* _Task directions_: For this exercise, copy exactly every line from the one holding "The image size is (1568, 635)." through the end of the data, both included. Omit pictures.

⁂

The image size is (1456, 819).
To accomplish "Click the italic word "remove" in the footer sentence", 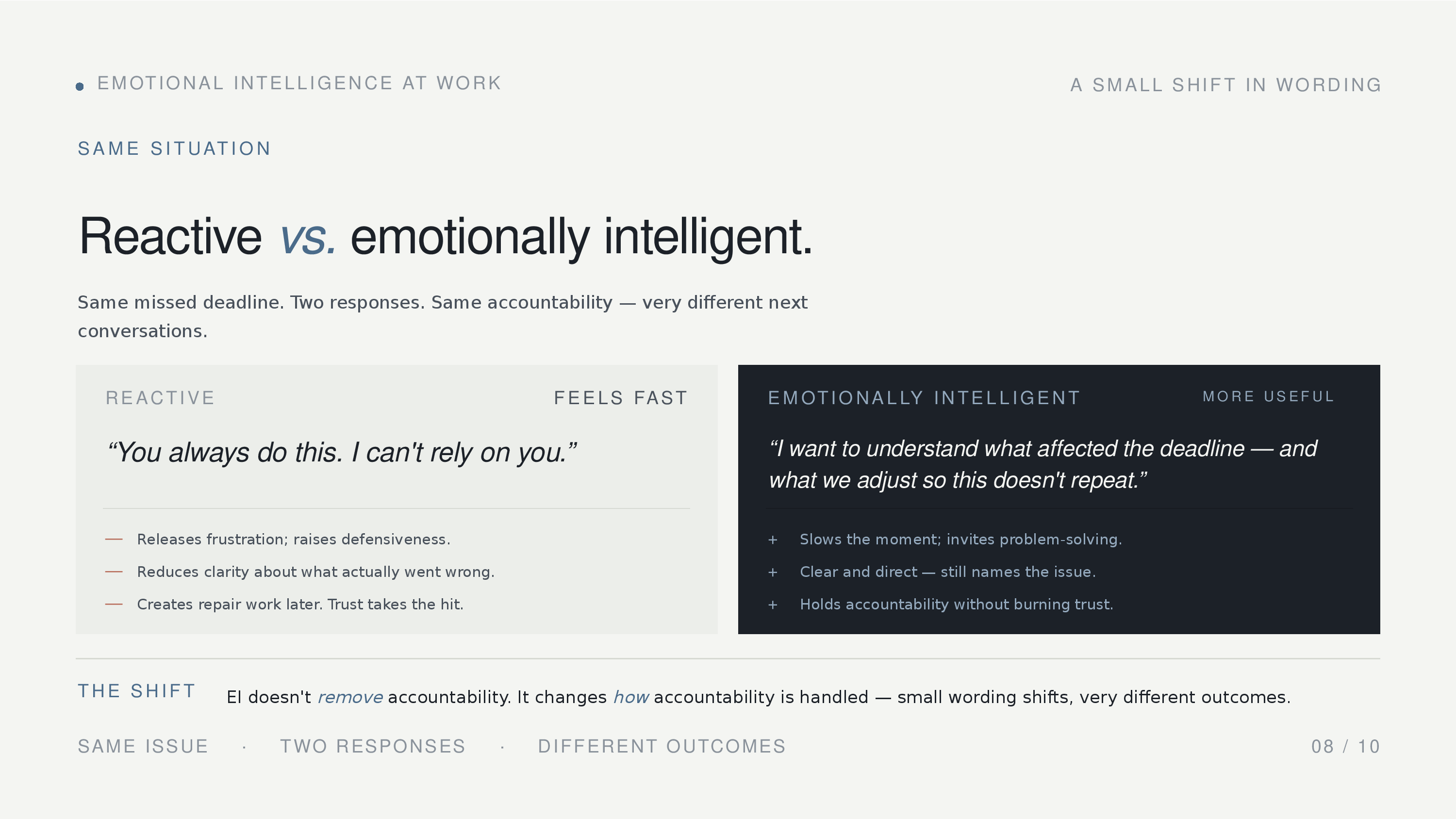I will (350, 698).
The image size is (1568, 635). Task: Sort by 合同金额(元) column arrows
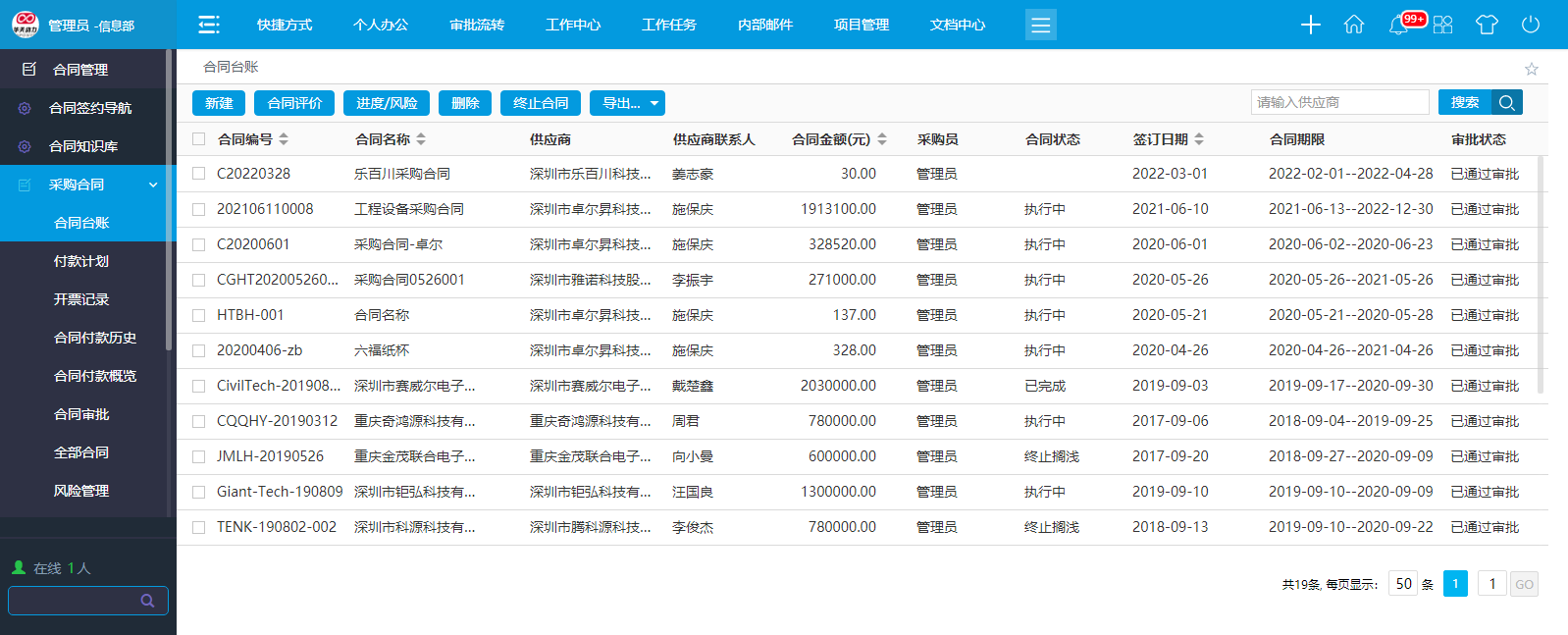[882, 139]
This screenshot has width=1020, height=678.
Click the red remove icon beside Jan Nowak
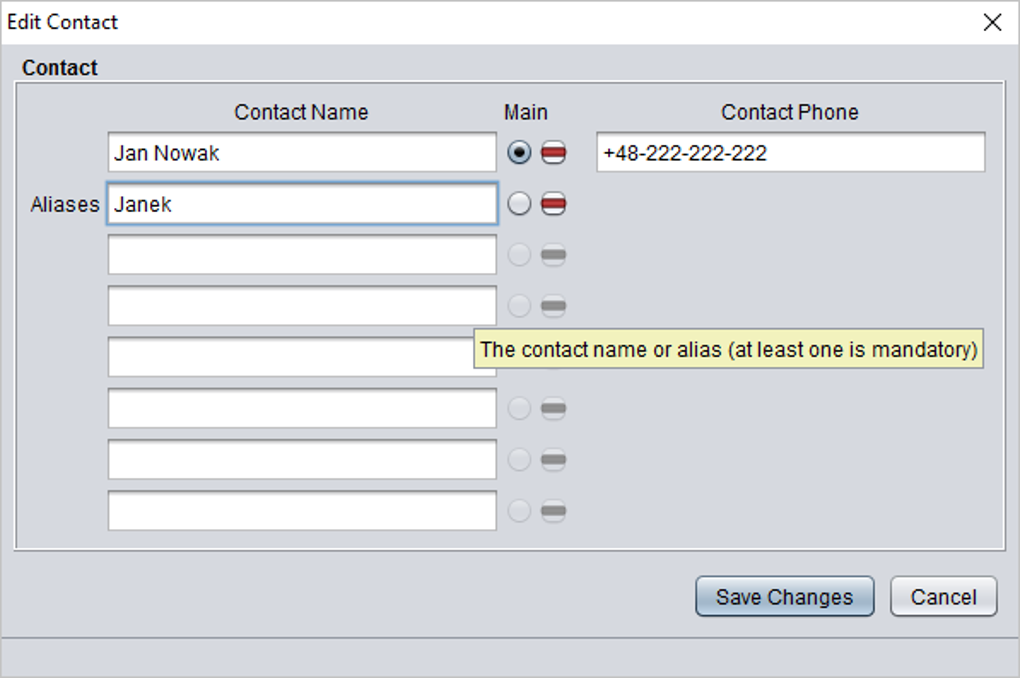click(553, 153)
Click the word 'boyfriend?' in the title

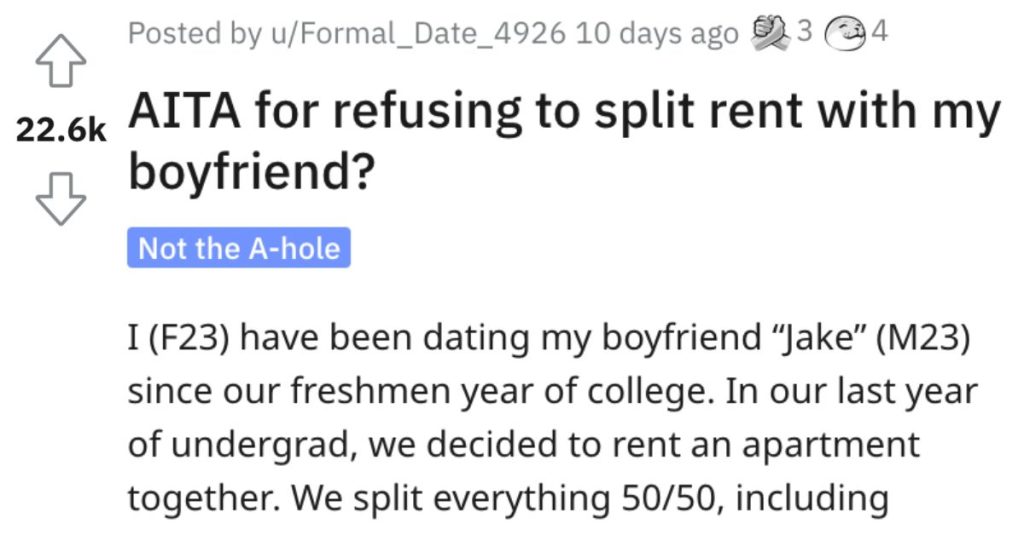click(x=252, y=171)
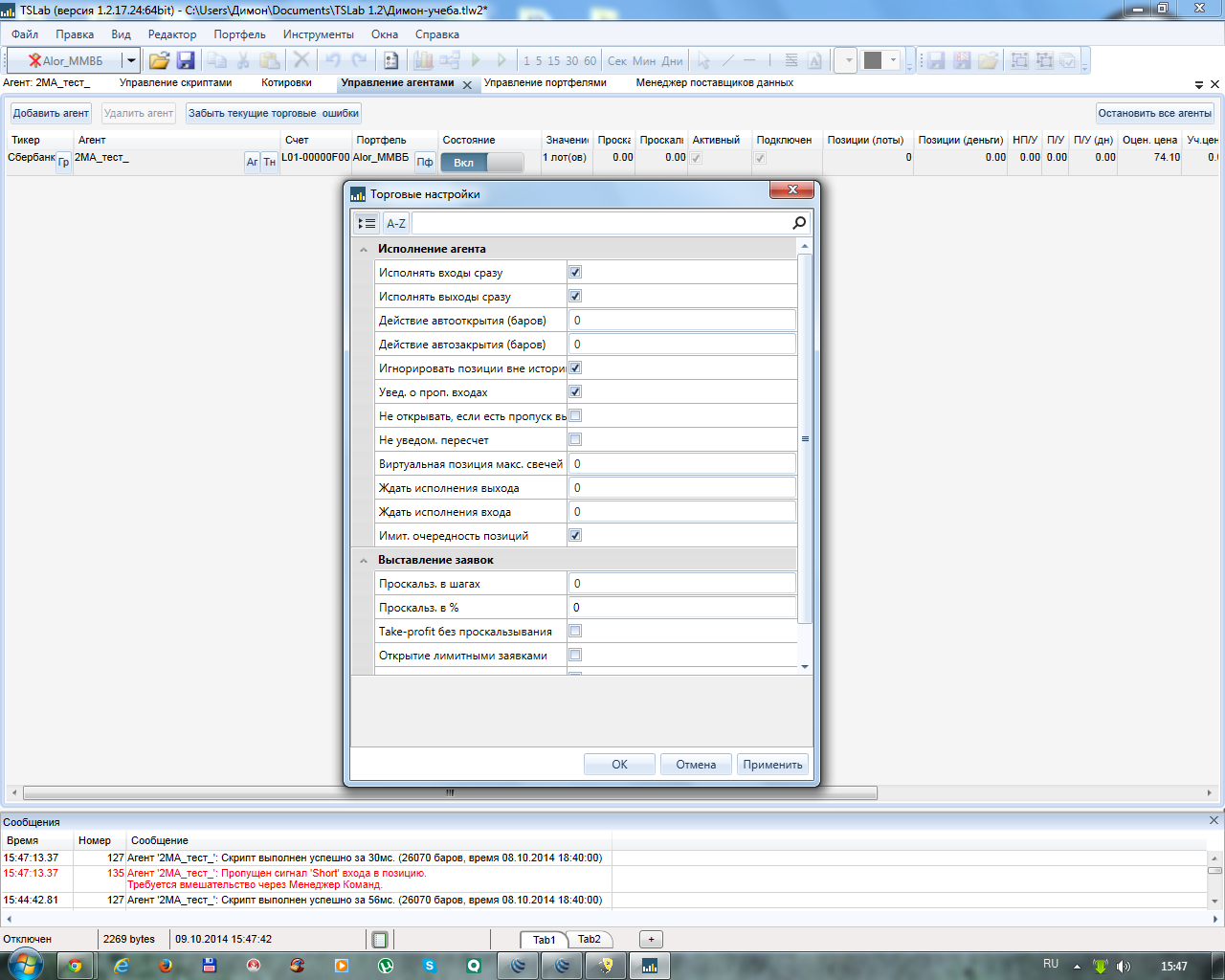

⁂

* _Answer to this problem_:
The image size is (1568, 635). Task: Sort by 合同金额(元) column arrows
[882, 139]
This screenshot has width=1020, height=678.
Click the red remove icon beside Jan Nowak
click(553, 153)
Click the word 'boyfriend?' in the title

click(x=252, y=171)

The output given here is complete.